PROBLEM » Among the records, find the lines that hold the string "button" and return them.

ENTRIES PROVIDED »
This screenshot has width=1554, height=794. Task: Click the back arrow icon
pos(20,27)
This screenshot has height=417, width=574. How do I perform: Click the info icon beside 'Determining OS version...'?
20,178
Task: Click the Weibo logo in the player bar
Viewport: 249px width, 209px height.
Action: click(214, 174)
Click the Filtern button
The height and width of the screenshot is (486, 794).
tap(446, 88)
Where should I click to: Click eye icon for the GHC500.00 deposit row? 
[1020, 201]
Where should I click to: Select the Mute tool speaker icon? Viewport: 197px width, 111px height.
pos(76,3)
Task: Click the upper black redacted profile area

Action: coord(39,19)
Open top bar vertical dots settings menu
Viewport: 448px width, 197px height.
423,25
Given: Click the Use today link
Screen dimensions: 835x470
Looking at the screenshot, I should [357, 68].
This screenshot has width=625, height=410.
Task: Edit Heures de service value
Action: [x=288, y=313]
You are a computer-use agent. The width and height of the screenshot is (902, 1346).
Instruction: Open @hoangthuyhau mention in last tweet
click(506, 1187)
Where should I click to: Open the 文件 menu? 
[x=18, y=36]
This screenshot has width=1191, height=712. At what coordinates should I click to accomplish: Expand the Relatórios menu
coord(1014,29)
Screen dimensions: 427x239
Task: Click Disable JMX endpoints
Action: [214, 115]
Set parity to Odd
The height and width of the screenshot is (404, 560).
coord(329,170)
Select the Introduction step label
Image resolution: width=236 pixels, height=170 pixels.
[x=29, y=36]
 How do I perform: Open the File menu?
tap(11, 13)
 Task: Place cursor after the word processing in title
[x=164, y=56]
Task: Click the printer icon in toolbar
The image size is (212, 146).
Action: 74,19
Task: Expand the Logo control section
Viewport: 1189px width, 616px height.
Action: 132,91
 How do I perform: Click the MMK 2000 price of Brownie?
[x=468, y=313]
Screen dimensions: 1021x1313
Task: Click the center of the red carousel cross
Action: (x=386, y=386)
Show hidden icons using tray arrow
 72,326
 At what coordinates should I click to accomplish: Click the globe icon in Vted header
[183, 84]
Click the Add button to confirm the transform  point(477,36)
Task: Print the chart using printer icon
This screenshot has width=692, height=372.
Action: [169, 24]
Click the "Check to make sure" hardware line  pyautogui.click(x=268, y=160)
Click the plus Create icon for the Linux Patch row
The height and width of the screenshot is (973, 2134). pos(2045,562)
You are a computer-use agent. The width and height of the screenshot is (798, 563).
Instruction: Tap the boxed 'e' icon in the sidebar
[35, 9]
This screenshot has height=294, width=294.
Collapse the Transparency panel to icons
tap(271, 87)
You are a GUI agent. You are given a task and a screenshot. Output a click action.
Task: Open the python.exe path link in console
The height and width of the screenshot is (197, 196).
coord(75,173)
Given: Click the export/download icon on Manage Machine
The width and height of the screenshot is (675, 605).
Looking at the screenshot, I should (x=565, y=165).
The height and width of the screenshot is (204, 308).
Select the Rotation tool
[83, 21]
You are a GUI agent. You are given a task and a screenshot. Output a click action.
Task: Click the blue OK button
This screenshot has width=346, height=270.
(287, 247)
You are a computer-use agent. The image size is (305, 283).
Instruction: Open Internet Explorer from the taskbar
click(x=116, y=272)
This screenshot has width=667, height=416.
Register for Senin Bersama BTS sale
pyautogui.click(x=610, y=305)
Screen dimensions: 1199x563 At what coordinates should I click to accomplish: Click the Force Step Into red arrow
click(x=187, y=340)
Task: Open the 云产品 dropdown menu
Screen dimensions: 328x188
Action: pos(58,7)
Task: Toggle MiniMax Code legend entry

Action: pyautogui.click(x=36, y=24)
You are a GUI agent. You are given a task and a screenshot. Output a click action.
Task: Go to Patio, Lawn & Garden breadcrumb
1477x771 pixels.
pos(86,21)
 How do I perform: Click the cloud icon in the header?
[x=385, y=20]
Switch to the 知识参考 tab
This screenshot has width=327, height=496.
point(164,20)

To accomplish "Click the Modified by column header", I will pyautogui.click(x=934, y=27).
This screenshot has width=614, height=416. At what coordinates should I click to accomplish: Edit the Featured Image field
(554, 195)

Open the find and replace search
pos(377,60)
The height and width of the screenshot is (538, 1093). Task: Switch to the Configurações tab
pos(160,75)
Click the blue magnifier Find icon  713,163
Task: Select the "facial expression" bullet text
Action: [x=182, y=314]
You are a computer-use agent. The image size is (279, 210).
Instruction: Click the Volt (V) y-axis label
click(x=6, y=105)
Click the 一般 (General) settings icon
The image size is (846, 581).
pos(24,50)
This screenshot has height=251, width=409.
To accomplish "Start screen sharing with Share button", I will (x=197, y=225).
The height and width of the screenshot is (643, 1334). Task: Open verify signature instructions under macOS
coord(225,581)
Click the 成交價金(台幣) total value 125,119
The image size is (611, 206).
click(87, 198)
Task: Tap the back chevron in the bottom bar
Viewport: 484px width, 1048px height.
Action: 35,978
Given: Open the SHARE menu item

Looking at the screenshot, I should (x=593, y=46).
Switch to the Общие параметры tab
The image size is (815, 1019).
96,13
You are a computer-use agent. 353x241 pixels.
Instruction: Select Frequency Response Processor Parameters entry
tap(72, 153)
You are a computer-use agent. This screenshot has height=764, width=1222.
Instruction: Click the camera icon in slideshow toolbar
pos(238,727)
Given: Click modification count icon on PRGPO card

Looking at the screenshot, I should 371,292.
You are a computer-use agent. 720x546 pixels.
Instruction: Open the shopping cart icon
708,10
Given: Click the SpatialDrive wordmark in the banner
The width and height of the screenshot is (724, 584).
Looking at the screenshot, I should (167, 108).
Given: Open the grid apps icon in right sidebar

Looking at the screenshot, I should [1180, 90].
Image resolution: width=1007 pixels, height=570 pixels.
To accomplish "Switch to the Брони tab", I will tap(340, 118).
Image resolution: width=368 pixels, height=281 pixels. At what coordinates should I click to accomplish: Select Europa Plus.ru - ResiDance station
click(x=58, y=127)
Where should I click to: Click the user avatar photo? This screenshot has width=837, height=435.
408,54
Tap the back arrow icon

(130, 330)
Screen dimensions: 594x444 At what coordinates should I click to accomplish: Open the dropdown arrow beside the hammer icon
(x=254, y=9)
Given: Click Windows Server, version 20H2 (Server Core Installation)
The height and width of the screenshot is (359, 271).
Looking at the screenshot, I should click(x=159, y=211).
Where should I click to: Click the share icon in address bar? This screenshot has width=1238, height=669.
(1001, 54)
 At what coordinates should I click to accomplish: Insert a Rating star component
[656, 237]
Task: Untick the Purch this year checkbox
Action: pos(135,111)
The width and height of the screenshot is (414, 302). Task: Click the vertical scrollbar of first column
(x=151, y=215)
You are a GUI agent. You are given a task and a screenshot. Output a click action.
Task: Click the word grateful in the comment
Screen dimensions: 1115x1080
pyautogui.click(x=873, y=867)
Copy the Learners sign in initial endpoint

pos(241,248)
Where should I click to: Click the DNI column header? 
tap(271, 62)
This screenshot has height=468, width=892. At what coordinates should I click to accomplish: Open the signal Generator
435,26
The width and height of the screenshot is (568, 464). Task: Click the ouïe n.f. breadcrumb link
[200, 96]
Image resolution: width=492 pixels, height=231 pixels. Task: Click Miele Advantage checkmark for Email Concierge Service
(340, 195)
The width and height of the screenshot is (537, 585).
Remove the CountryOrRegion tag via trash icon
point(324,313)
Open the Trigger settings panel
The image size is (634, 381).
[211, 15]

WRITTEN RESPONSE »
Click the Filtern button
Click the Add button to confirm the transform  point(477,36)
Task: Click the blue OK button
To accomplish "Start screen sharing with Share button", I will (x=197, y=225).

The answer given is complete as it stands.